Let's Encrypt certificate expiration notice for domain "..."

Hello,

I’m getting multiple e-mails per day that tell me, that some certificate of a website is about to expire.
However, I do not own these domains and never requested a certificate for them.
One example is: http://analytics.klavier-spielen-lernen.com/ or http://kratomize-me.de/.

If you’re using Plesk, read this: https://support.plesk.com/hc/en-us/articles/213398529-Let-s-Encrypt-certificate-renewal-notices-are-sent-to-wrong-email-addresses

Otherwise I have no idea, sorry.

I don’t use plesk and I also don’t see how this is related to this issue (since the mails are sent by letsencrypt).

There was a bug that caused Plesk to subscribe the wrong user’s email address to Let’s Encrypt’s notifications. But if you don’t use Plesk that’s indeed irrelevant.

Maybe someone with a similar email address mistyped it and entered yours instead? Nothing you can really do about it, except unsubscribe (though note that will unsubscribe you from notifications about your own domains too, if any).
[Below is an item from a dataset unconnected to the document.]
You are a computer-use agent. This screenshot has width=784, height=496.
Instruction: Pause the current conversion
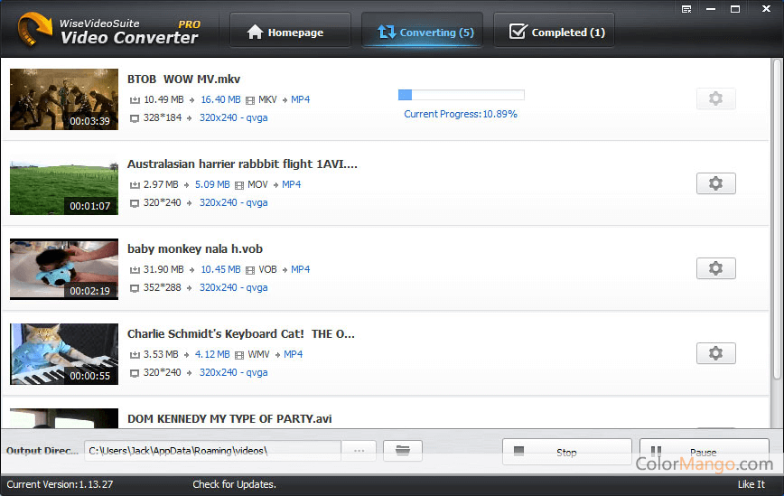coord(704,451)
I don’t think that over 10 people made a typo. I think that something is broken and the mails are send to the wrong addresses.
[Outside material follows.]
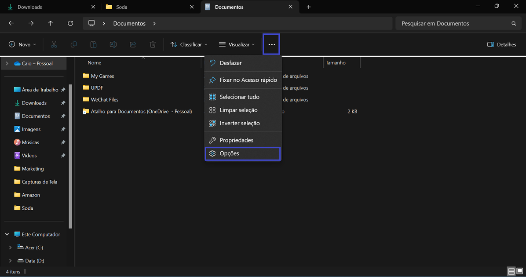
Task: Click the Share icon
Action: pyautogui.click(x=133, y=44)
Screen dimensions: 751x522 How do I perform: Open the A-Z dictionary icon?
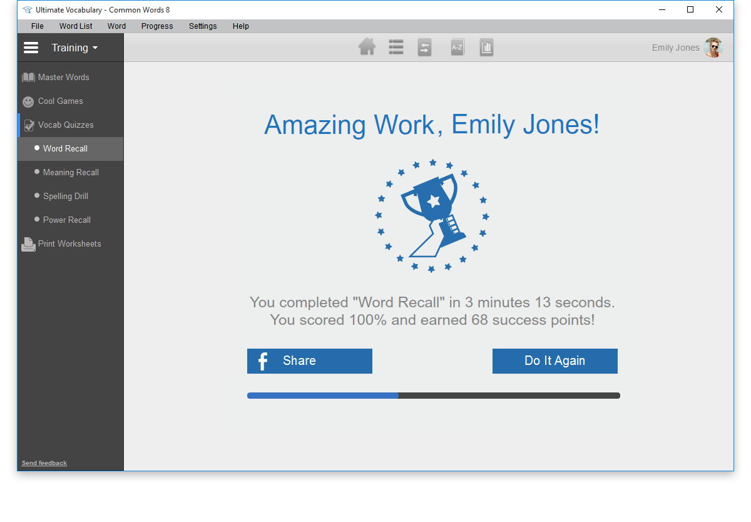pos(457,48)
@auchri, do you use shared hosting at https://www.webgo.de/ for any of your domains? If so, then it may be issue similiar to the Plesk one. If not - no idea what happened here…

Also, I see that both domains you pasted point to the same IP address (37.17.224.47). Could you provide additional examples or check by yourself whether they also point to that IP? This may be a hint where the problem lies.

1 Like

@mkwm I’ve used that hosting provider in the past, but I switched to my own server since more than a year now.

And yes, the other domains of the mail’s I’ve got also point to that ip.

That starts to makes some sense - receiving completely random renewal emails would be strange, but now we know these domains have someting in common.

I guess someone at webgo.de did something wrong with their Let’s Encrypt integration and their control panel now uses your email address for every Let’s Encrypt account (or they have single Let’s Encrypt account assigned to your email address). If I were you, I would probably try to contact their support (according to whois data, 37.17.224.47 falls inside webgo GmbH address space) with full list of domains you got expiration warnings for and tell them that you suspect that something is wrong with their LE integration (as all these domains point to the same IP on their shared hosting and it seems unlikely that 10 people from the same IP address made exactly the same mistake).

You can unsubscribe from expiration notices, effectively “banning” Let’s Encrypt from sending you any expiration notices in future. Obviously, if you use the same email address for your own LE account and you want to receive them for your own domains, you’ll have to change it (some providers, such as Gmail, treat username+something@example.com as the same address as username@example.com, so maybe you won’t need to use additional mailbox).

1 Like

Well, I just talked with the webgo.de-Support and they told me, that it’s an error of Letsencrypt and you haven’t fixed it yet.

Of course I don’t want to unsubscribe from all of the expiration notices in future.

It’s fairly unlikely that this is due to an issue at Let’s Encrypt’s end rather than a bug in webgo’s Let’s Encrypt integration. Let’s Encrypt probably sends millions of these emails every month, so the likelihood that there’s a bug and no one else has run into it is relatively low.

webgo, assuming they’re the ones responsible for adding your email address to these ACME accounts, should be able to update the email address for the affected ACME account(s) with an API request to the ACME server. Feel free to tell them to reach out on this forum if they need assistance with this task.

If they’re unwilling to do this, your only option to stop receiving these emails would be to unsubscribe from all expiration notices, as @mkwm has mentioned. You could use an email alias (or the gmail address+foo trick) to resubscribe the domains you actually own.

PM me your email and I’ll take a look at what’s up.

I’ve looked at our logs, and this appears to be the case. There are a fair number of certificates issued for a variety of domains, by a single ACME account using Certbot on 37.17.224.47. That account has @auchri’s email address on it, but clearly doesn’t belong to @auchri.

@auchri, would you get in touch with webgo.de to convey the above information? They are very welcome to chime in on this thread and we will help them debug the issue. Most likely all they need to do is:

certbot register --update-registration -m example@webgo.de

This topic was automatically closed 30 days after the last reply. New replies are no longer allowed.